Per il 55,7%, i genitori hanno dichiarato che dovranno tornare al lavoro entrambi. Ma nel caso in cui rientri solo uno dei due genitori, parliamo dell'11% di donne e del 22% di uomini. Il 9% dei genitori non torneranno al lavoro.

Molte aziende stanno rilevando come i genitori del loro staff abbiano forte necessità di supporto nella gestione dei figli, in concomitanza e a seguito dell’emergenza Covid19. Si stanno quindi attivando per fornire benefit aziendali nell’ambito della famiglia.

Da quando si è manifestata l’emergenza legata al Covid19, molti genitori italiani si sono trovati a dover continuare a lavorare da casa e, in contemporanea, gestire i propri figli. Sitly, marketplace internazionale specializzato nella ricerca di baby sitter con oltre 2,8 milioni di famiglie e baby sitter registrati e presente in Europa e America Latina, ha realizzato un'indagine tra il 25 aprile e il 3 maggio. I risultati parlano chiaro.

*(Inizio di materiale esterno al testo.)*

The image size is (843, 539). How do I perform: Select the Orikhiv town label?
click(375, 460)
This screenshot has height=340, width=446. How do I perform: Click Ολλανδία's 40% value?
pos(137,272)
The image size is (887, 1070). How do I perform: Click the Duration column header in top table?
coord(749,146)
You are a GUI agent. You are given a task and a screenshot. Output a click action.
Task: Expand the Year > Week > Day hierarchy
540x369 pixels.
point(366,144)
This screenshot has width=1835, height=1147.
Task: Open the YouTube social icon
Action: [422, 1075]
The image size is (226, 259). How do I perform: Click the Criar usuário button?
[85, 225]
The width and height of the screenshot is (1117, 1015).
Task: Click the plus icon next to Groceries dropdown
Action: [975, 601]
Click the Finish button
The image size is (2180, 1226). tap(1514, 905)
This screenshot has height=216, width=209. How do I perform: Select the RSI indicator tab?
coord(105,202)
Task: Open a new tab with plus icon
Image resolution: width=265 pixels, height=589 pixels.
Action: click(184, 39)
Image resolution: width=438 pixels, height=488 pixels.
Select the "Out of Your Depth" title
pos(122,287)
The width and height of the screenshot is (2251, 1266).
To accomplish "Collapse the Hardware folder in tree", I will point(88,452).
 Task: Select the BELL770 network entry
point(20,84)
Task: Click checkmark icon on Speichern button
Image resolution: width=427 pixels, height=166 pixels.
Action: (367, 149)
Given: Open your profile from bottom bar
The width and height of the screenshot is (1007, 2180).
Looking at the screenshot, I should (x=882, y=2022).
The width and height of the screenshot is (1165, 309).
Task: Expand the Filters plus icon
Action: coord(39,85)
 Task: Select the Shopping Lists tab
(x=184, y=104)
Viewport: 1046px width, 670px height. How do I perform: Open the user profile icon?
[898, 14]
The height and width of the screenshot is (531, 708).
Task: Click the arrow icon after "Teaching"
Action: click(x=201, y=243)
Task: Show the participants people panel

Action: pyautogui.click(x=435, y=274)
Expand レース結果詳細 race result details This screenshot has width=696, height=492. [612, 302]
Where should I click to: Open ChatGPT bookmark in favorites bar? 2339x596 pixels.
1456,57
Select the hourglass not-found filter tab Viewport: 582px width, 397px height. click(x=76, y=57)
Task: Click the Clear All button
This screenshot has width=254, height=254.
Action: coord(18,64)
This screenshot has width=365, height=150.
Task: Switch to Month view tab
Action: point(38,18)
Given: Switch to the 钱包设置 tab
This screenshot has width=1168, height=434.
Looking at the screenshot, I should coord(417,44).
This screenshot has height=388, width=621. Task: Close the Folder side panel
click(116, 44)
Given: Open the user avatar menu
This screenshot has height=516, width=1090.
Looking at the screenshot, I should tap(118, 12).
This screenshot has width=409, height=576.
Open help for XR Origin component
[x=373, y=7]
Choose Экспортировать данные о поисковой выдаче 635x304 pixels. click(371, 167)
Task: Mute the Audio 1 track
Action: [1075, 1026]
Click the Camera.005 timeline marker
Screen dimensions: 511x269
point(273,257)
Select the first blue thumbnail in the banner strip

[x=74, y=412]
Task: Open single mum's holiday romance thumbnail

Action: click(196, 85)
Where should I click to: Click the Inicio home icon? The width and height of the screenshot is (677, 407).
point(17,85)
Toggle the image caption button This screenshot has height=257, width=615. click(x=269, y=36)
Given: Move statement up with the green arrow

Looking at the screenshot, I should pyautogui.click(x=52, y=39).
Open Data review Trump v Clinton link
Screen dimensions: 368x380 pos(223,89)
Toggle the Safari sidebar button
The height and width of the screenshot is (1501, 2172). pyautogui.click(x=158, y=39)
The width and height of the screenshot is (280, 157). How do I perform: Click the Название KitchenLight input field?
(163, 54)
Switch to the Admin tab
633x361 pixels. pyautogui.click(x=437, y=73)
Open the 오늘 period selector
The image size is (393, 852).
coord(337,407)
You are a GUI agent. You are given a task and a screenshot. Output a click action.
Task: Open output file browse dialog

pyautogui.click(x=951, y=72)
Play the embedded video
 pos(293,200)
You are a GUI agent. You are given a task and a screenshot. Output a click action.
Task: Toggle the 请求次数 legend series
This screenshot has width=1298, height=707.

Il 51% del campione si è trovato a restare a casa e a dover gestire lavoro e figli allo stesso tempo.

Tra gli intervistati il 54,9% hanno dichiarato che nella propria famiglia sono stati entrambi, padre e madre, ad occuparsi dei bambini. Nel 35% dei casi se ne è occupata la madre, per l'11% il padre e, ancora, l'8% i nonni mentre solo per il 3,9% la baby sitter (nonostante il 56% del campione sapesse che quello della baby sitter fosse un'attività che non ha mai subito limitazioni).

Il 90% degli intervistati ha poi dichiarato di sentirsi fortemente stressato nel dover gestire lavoro e famiglia da casa (l'11% riferisce di non farcela più). Il 70% dei genitori ha anche ammesso come sia stato, e sia ancora, molto difficile gestire questa situazione..

Per il 31% è diminuità la produttività; per il 14,90% è stato impossibile lavorare, sebbene il 23,2% è però riuscito a lavorare come sempre.

La fase 2 vede molti genitori tornare a lavorare in sede o a continuare a lavorare in smart working. Resta il fatto che la chiusura delle scuole è confermata. Il 63% degli intervistati non ha ancora trovato una soluzione per l'accudimento dei bambini, sebbene ben il 55,7% dei genitori abbia dichiarato che dovranno tornare al lavoro entrambi. Questa dato in parte conforta a fronte dei timori che le donne saranno le più esposte alla perdita del lavoro. Ma è anche vero che nel caso in cui rientri solo uno dei due genitori, parliamo dell'11% di donne e del 22% di uomini. Triste il dato che segnala come, tra i genitori di Sitly, il 9% non tornerà al lavoro.

I genitori che torneranno a lavorare c'è chi ha già programmato a chi affidare i bambini al rientro al lavoro: il 32% lascerà i figli alla baby sitter, il 22% si alternerà col partner, il 20% ai nonni. E' evidente come il tema del bonus baby sitter vada a toccare molte delle famiglie italiane. Sul sito di Sitly si evidenzia da alcune settimane molto traffico, +650% di registrazioni di genitori a fine aprile rispetto l'ultima settimana di marzo.

Interessante notare ancora come il 49% dei genitori intervistati dica di sentirsi supportato dal proprio datore di lavoro, emotivamente e economicamente. In queste settimane Sitly è stata testimone di quanto le aziende italiane credano nel valore del welfare.

La vera sfida nella fase della ripresa riguarda la riattivazione dei servizi educativi e di aggregazione, il salvaguardare l’occupazione femminile e supportare la genitorialità a livello centrale, non c'è dubbio. E' stato interessante però notare come Sitly abbia iniziato a ricevere, fin dalle prime settimane di lockdown, richieste di collaborazione da parte di grandi brand interessati a capire meglio il servizio di baby sitting offerto: “Siamo da sempre focalizzati nel mettere la nostra piattaforma a disposizione degli utenti privati, come canale di contatto tra famiglie e baby sitter” spiega Jules Van Bruggen, fondatore e CEO di Sitly. “Abbiamo notato come le aziende che da anni investono sulla conciliazione vita-lavoro, siano molto preoccupate per gli effetti che la crisi potrebbe avere sui loro dipendenti. Per i genitori, che devono continuare a lavorare da casa ma allo stesso tempo occuparsi dei figli. Per non parlare di quelle categorie che torneranno presto al lavoro”.

Sollecitato da questa domanda, Sitly ha scelto di aprire la sua piattaforma alle aziende lanciando ‘Sitly per Aziende’, un servizio che permette di offrire ai proprio dipendenti pieno accesso a Sitly e alla sua ampia scelta di baby sitter.